Throughout the election, Nick Clegg and the Lib Dem cast were very much opposed to cutting spending in this financial year. They attacked the Conservatives’ plan to do so. It was not appropriate at this point.
Now they’re all for it. In fact, they’re so for it that our new DPM did the tour of the TV studios yesterday morning to tell us all about it.
I find something rather unedifying about these kind of scenarios. Yes, people do change their minds, and maybe they really have been persuaded once they got to look at the books. But at no point have we had a credible explanation from Nick Clegg about what is responsible for this change…
It’s that that makes me worry.
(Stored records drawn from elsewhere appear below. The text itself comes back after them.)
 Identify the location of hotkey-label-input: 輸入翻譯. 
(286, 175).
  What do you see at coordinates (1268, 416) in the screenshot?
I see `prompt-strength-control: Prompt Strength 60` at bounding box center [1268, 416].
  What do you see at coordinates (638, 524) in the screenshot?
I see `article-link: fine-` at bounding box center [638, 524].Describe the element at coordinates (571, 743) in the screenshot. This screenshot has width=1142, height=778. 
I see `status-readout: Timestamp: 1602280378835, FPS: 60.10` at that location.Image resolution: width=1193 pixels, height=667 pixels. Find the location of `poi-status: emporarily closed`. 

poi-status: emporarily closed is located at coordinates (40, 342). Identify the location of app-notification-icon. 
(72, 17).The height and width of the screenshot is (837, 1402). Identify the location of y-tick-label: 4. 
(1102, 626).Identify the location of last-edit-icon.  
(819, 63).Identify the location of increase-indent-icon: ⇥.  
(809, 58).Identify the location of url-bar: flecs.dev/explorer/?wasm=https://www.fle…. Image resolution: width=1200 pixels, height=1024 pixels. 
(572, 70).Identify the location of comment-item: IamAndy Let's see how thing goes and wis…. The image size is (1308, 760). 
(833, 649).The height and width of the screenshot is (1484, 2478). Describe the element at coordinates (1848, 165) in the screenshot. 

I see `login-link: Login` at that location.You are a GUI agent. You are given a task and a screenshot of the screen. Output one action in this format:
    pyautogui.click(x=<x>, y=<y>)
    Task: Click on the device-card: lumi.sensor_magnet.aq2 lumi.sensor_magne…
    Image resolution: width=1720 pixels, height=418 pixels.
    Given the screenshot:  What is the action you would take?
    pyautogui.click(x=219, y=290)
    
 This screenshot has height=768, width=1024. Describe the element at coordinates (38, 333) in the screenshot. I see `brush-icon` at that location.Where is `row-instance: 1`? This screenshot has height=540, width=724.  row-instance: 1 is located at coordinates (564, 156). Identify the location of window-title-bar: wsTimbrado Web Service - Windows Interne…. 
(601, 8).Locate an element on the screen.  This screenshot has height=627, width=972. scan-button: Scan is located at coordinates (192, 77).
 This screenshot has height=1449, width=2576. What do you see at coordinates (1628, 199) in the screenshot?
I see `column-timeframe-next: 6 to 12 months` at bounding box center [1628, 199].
It makes me think that our so-called “new politics” is nothing but the same old shtick. That Nick Clegg and the Lib Dems all along planned to join in the big budget cuts regardless of what they said to the contrary. In fact, you can bet if the outcome was a Lib-Lab coalition that we’d probably be charting the same course around about now, only it would be Labour too admitting that they needed to start cutting now.
Then the biggest insult is the fact that Vince Cable, the man at the centre of all Lib Dem economic policy for at least the last five years, is going to be tasked with absorbing 1/6 of this year’s cuts in his department, which is ludicrous considering how small the budget of the Department for Business, Innovation and Skills is relative to the spending going on elsewhere.
Did Vince Cable spend the whole election arguing against immediate spending cuts, only to modify his entire position as soon as the ministerial limousines beckoned?
Because it’s either that, or he has been stitched up good and proper. Nice move of the Tories to put him in the department that’s going to take all the flak. He won’t quite be so popular once he starts wielding the axe.
Government is difficult, I recognise that. But it’s made even more difficult by being dishonest.
And that is what I’m, regretfully, concluding about my own party’s behaviour.